> **Exercise directions**:
Could you edit the material from the line containing "Where should I click to: Close" down to the line containing "Where should I click to: Collapse" by replacing "search box" with "search field" and changing nothing else? Leave the pictures out of your answer.

> **Provided material**:
====================

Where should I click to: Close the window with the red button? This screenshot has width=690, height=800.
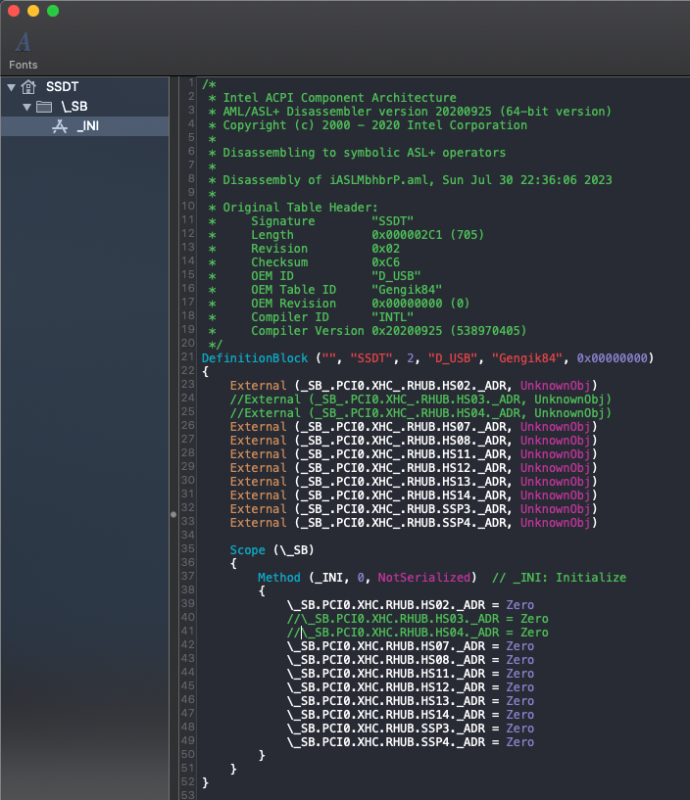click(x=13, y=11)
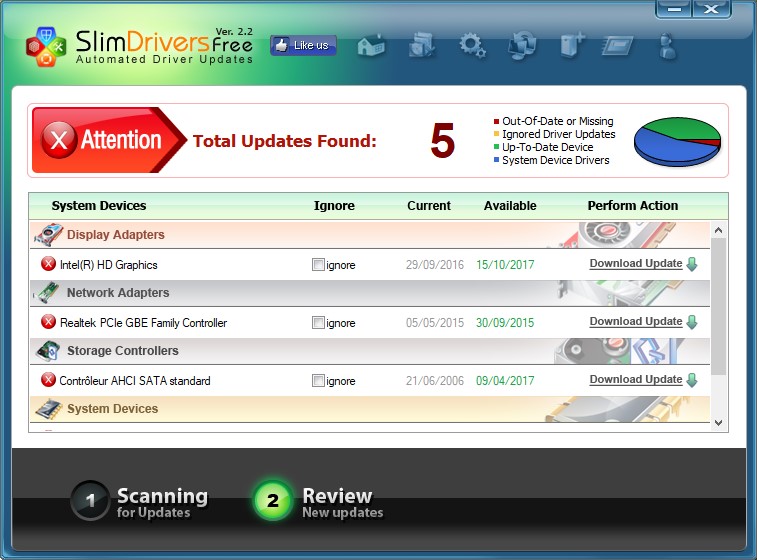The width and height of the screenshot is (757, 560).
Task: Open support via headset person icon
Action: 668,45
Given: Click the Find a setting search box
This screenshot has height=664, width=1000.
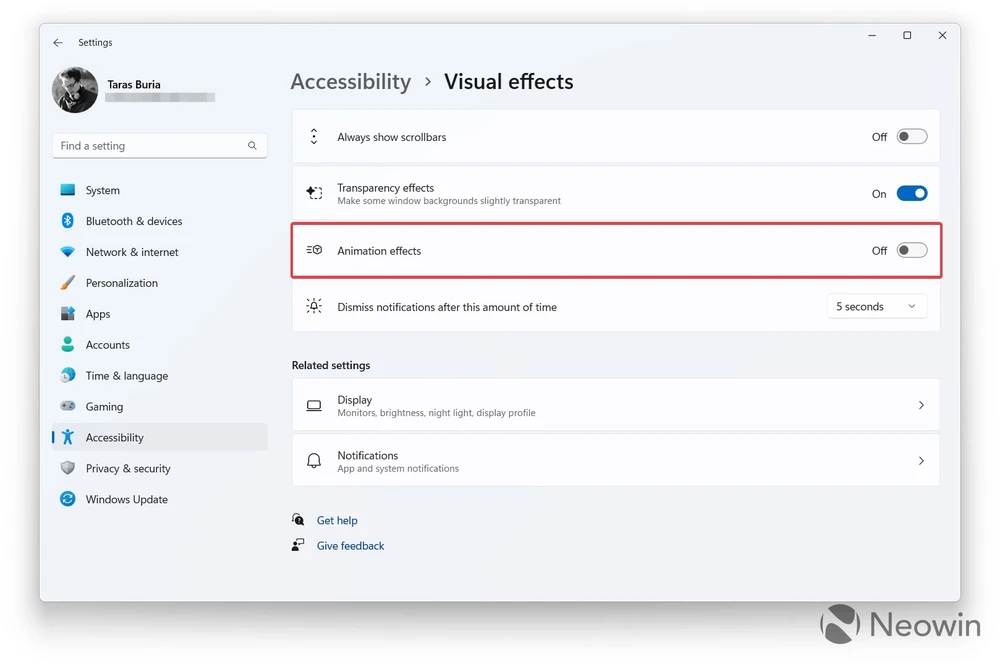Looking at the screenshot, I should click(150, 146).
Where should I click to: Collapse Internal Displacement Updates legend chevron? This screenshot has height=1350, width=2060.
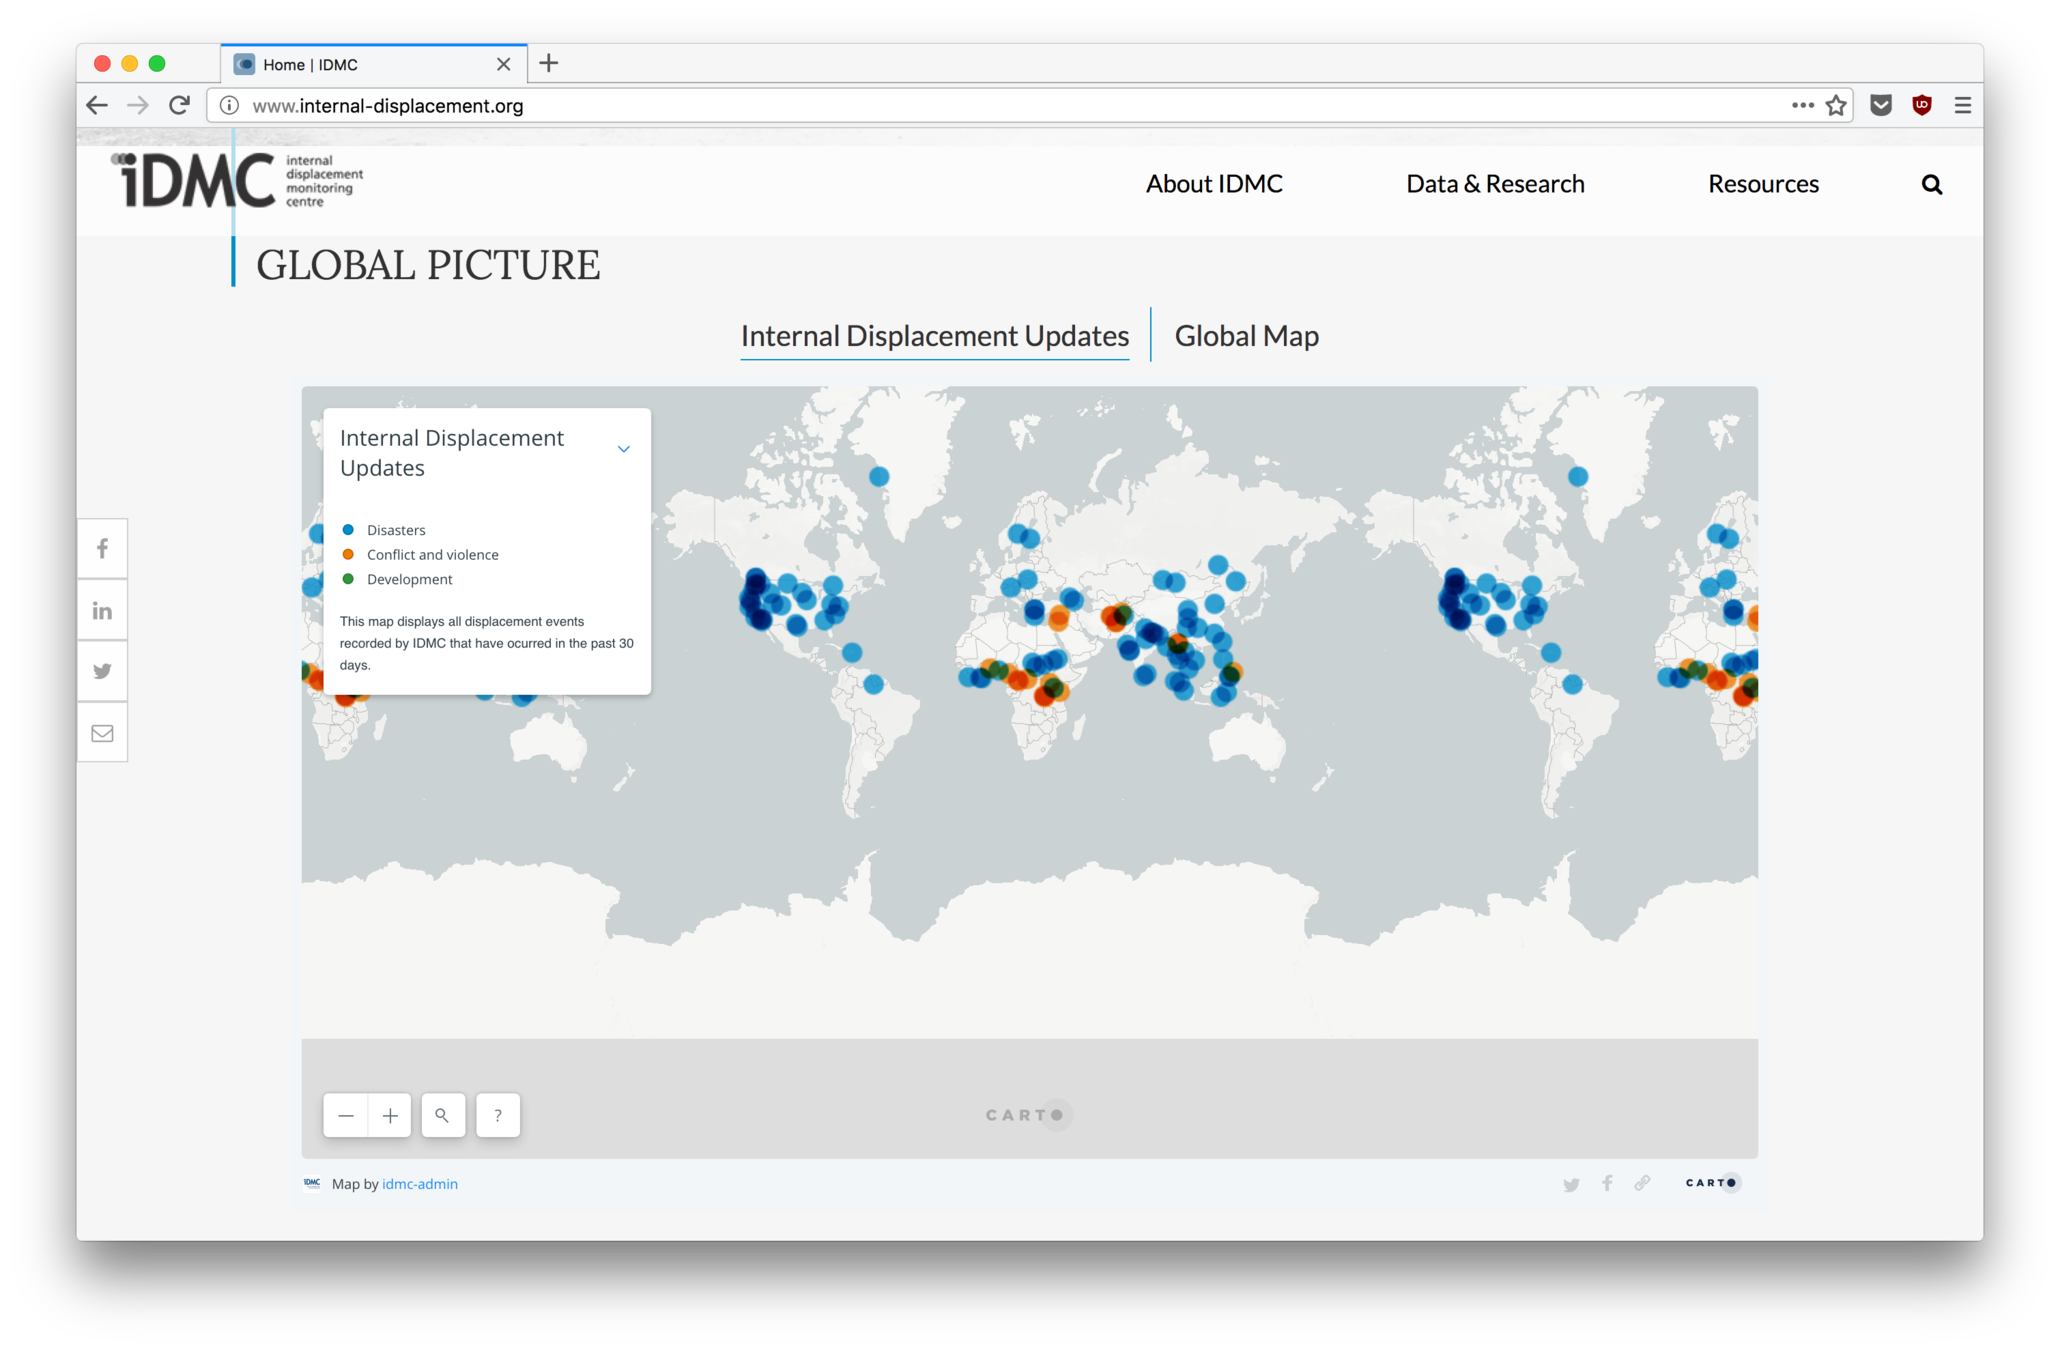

====================

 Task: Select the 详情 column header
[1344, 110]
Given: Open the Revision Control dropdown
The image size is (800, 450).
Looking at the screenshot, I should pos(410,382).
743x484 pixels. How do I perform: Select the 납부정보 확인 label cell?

====================

> **Exercise response**:
Where should I click to: Close the window with the red button? This screenshot has width=690, height=800.
click(x=13, y=11)
The width and height of the screenshot is (757, 560).
Task: Open support via headset person icon
Action: 668,45
Given: Click the Find a setting search field
This screenshot has height=664, width=1000.
Looking at the screenshot, I should click(150, 146).
Where should I click to: Collapse Internal Displacement Updates legend chevron? This screenshot has height=1350, width=2060.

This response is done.